C. Eric Mount Jr., a professor of religion and theology at Centre College in Danville, Ky., also said there were bottom lines for both sides, but he did not know whether they would find common ground.
“What are the bottom lines of these two sides?” he asked. “On the one side, there is a concern that in our effort to uphold marriage, that Christianity itself has been one of the problems. It’s not true that if you seen one covenant you’ve seen them all. We need to be critical of what’s happening in Christendom. We have to be more discerning and nuanced.
“On the other side, this report poses for some people a time when the line has to be drawn about gays and lesbians. It’s a matter of saying we must affirm again that it is sinful for two people of the same sex to be sexually intimate. I don’t know whether there is any way to find common ground on this issue.”
Mount also gave his assessment of why the General Assembly called on ACSWP to revise its paper. “It seemed to me that when people [General Assembly commissioners] saw that the majority report was going to pass, they moved to send both papers back to ACSWP. What I heard is that ‘We didn’t get the whole report. We feel like we’re voting on something that we’re not all that familiar with.’ If the assembly as a whole had been well informed about the report, it might have been passed.”
The ACSWP task force on the families project has held one other meeting since the 215th General Assembly, and Wisdom was among a number of people who spoke at that meeting.

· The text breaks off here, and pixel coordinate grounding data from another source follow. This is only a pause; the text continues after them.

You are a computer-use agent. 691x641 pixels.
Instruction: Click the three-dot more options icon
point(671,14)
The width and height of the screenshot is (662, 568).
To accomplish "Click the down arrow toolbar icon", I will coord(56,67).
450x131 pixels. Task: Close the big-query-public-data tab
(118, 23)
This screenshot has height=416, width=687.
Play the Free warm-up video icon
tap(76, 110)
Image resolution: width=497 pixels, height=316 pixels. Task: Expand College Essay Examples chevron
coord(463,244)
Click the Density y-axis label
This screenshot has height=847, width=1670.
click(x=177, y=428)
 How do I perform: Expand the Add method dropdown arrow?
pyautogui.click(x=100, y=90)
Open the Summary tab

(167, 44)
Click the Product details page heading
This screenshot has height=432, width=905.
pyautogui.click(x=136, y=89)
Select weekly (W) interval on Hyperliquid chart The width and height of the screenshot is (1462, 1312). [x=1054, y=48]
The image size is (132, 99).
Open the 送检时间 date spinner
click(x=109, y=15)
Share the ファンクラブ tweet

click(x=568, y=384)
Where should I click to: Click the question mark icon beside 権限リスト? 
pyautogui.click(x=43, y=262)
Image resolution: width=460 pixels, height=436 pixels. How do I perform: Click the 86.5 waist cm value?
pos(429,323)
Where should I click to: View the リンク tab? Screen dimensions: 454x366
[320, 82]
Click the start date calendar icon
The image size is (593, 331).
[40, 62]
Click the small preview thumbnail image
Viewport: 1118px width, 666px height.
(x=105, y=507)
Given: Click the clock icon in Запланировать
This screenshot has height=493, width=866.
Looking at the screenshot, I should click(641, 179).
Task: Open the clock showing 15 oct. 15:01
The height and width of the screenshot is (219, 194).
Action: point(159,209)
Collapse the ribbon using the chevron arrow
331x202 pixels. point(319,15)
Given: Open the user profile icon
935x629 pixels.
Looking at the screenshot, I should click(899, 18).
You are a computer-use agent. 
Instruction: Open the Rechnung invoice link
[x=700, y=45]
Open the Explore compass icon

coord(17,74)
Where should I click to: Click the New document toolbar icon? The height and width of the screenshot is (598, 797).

Also speaking against the paper was the Rev. Marjorie Working, a commissioner from the Santa Barbara Presbytery who was the leader for the majority report that Wisdom helped to draft. Working also attended the September 23-24 meeting in Louisville and made a number of statements urging the task force to emphasize Biblical faith in its revised report.
During the General Assembly, Working expressed her astonishment at the way that Gloria Albrect, the task force’s consultant on the families project, had answered a question during a hearing by the assembly’s National Issues Committee. Albrect, asked how the ACSWP paper advanced the kingdom of God, answered, “I don’t think we thought of it that way.”
Harper, the ACSWP chairman, agreed with Wisdom and Working that the revised paper on families “needs to have a strong Biblical and theological statement.” He also said, “The social science data need to be scrutinized and evaluated and more tightly interpreted. And we need a much stronger and clearer and substantive direction for the practice of ministry and programmatic implications for ministry, public policy and congregations.”
But Barbara Gaddis, a family therapist from Boone, Iowa, wasn’t convinced. She wanted the document to remain within the guidelines of the General Assembly’s original charge to ASCWP. “This paper was asked to come up with broad sociological data for the church,” she responded. Programming should be left up to the Congregational Ministries Division of the PCUSA, she said.